**Set exercise:**
Carry on the passage about Russian opera singers abroad after the interwar emigration, beginning right after its final sentence.

Paris was a bit of an exception, because it seemed like the whole of the Russian aristocracy had decamped to Paris, there was a very big Russian community, and they could support private seasons of Russian opera, these continued through the interwar period, you see the programme for one here. And there were a few other cities that had a particular taste for Russian opera, curiously, one of them was Barcelona, where they did yearly seasons of Russian opera, and they would import Russian singers, and they would import Russian conductors, you can see Serge Kusevitski conducted Prince Igor in Barcelona. So the singers who fled from Russia, mostly around 1920, 1921, they had very peripatetic careers, it was difficult for them to put down roots in one place. I’m certainly going to play you some wonderful voices, some very great singers today. But there you have the feeling that in the end, very few of these singers realised their full potential outside their native land.

**Dataset:**

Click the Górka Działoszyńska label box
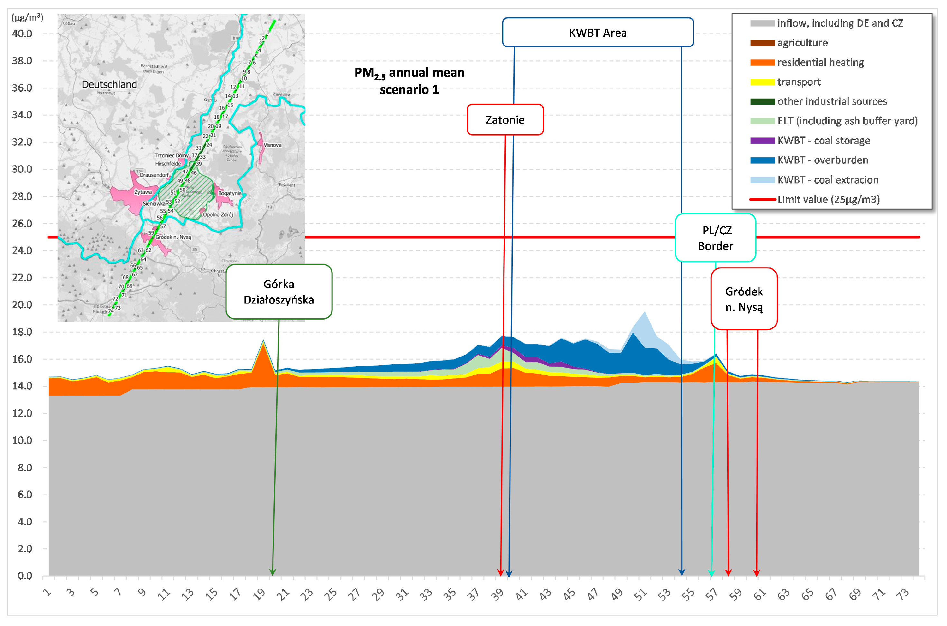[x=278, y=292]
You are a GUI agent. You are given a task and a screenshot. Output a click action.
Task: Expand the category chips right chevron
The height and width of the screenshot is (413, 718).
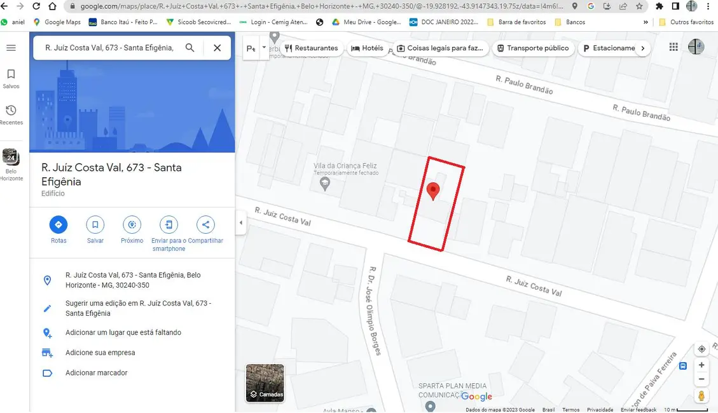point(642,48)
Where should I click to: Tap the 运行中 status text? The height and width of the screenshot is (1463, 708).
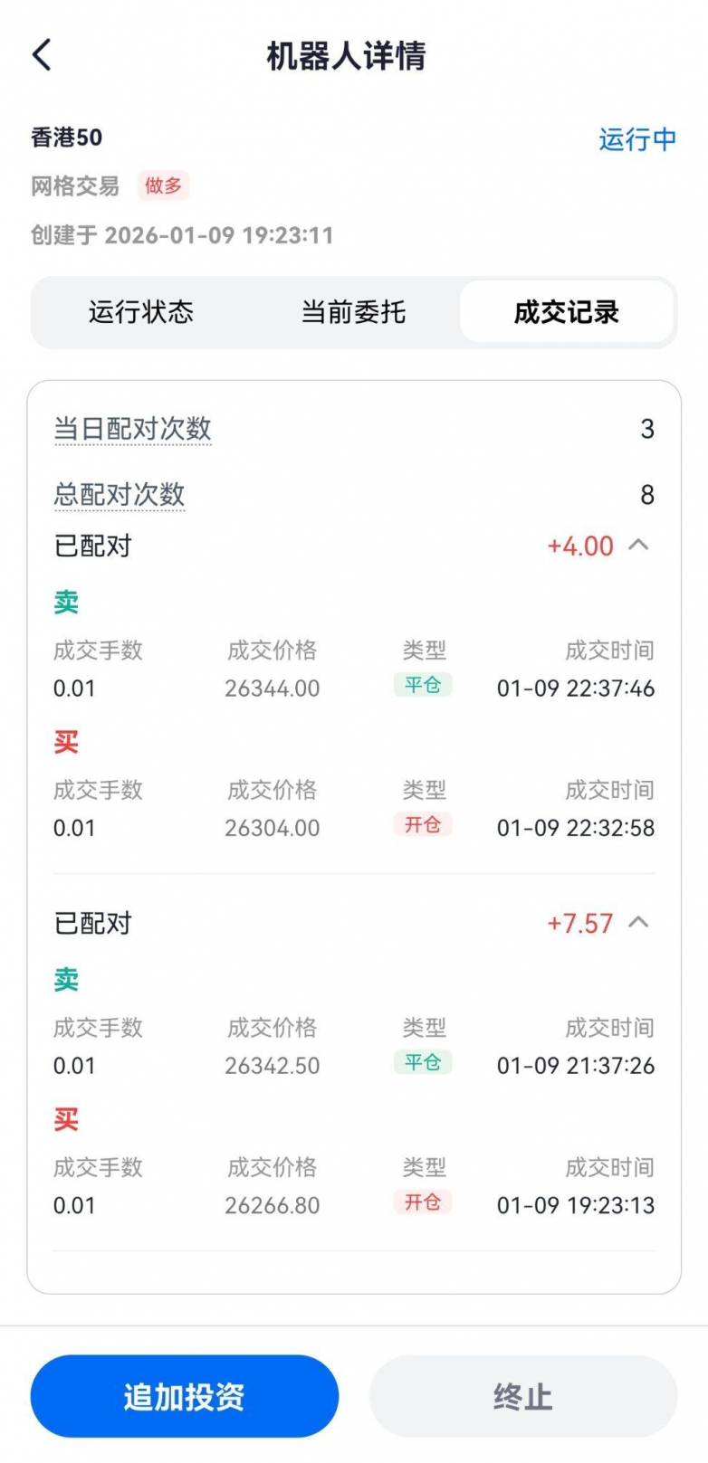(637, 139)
==
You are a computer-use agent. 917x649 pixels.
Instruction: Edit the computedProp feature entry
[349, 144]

**Task output:**
And a typical example, really, is my first singer, Nina Koshetz, one of the most gorgeous soprano voices of the 20th century, was a tremendous, tremendous talent. And she certainly had highlights in her career, such as singing in the world premiere of Prokofiev’s “Love of Three Oranges” in Chicago in 1921, but there is a sense that, as with so many of these singers, that her talent was to some extent wasted. Now, she was born into a Jewish family in Kiev in 1894 the timing of her debut at what was still the Imperial Court Opera was not ideal, 1917. And shortly after that, she set off on a concert tour of Russia accompanied by Rachmaninoff. And she claimed, well, it’s been disputed, I think there’s evidence for it, that she had a passionate affair with Rachmaninoff, as you can see, when she was young, she was absolutely gorgeous. So she was a singer who also had a strong sense, I think, of her Jewish identity, and she made records of songs in Hebrew. I’m going to start off with her very beautiful, haunting version of Ravel’s setting of “Kaddish”.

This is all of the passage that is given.